Solicitação apresentada:
Transcreva, do texto sobre a progressão de regimes no sistema penitenciário, o trecho que vai de "Ao ser analisada" até "e reabilitação social.".
___ Texto fornecido
INTRODUÇÃO
Hodiernamente, muito se critica a atuação do sistema penitenciário nacional, sendo caracterizado pala falta de impunidade dos indivíduos infratores, principalmente daqueles dotados de boas condições financeiras e menores de idade, tendo reflexo na PEC 171 – Redução da Maioridade Penal. Mas, em proporções consideravelmente menores se critica a inércia do Estado no cumprimento de suas ações relacionadas aos objetivos proporcionadores da reabilitação do indivíduo ao convívio social.
A progressão de regimes é dotada dessa natureza ressocializatória, havendo o dever do indivíduo passar de regime gravoso inicial para outro mais brando posterior, resultando na forma de cumprir o ideal pouco efetivado. Então, a preocupação de haver aplicação devida dos normativos presentes na legislação será o enfoque aqui dado.
A individualização da pena é assunto que tem vínculo com a questão abordada, ambos estão voltados para o percurso do cumprimento da pena do indivíduo de acordo com suas aptidões, seu desenvolvimento, comportamento, criando entre eles um campo subjetivo. Este campo será de suma importância para haver a realização do viés social. Um indivíduo não deve ser submetido a regimes com grau de severidade genérico, devendo ser observado suas peculiaridades para só então enquadrá-lo. A partir desse juízo, cominado com o comportamento do mesmo, que o julgador será apto a analisar o momento correto para aplicação da progressão.
Ao ser analisada referida regra de natureza beneficiadora do encarcerado, um impasse restringe sua atuação, a inércia do Estado em impor estrutura devida aos estabelecimentos, além de profissionais qualificados, que, para com sua aplicação devida, resulte na repressão humanizada e reabilitação social.
______
___ Material fornecido
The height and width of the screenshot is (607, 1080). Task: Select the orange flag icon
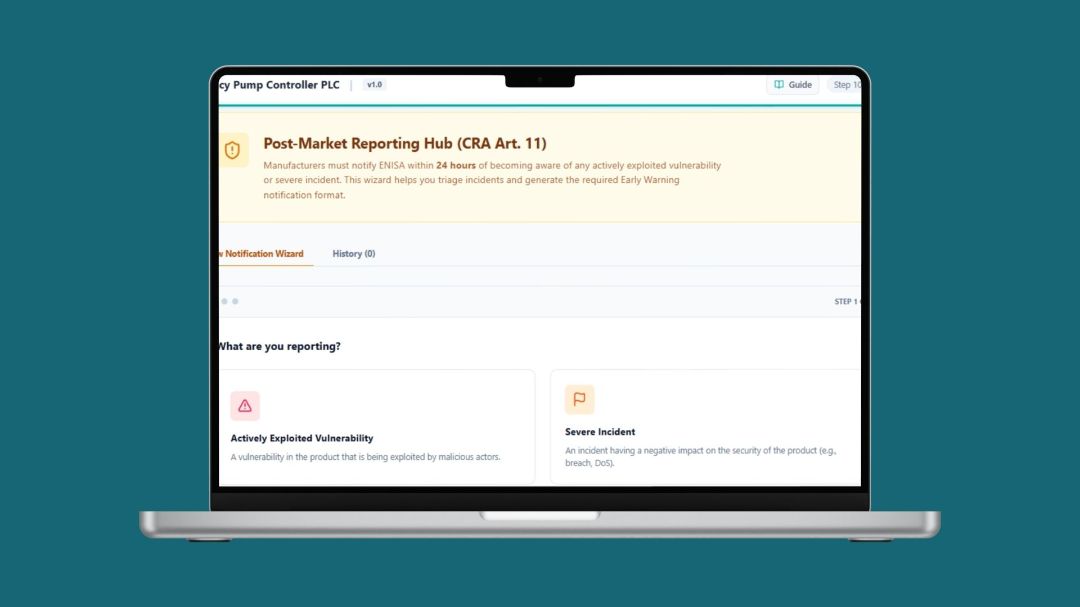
______
Resposta à tarefa:
Ao ser analisada referida regra de natureza beneficiadora do encarcerado, um impasse restringe sua atuação, a inércia do Estado em impor estrutura devida aos estabelecimentos, além de profissionais qualificados, que, para com sua aplicação devida, resulte na repressão humanizada e reabilitação social.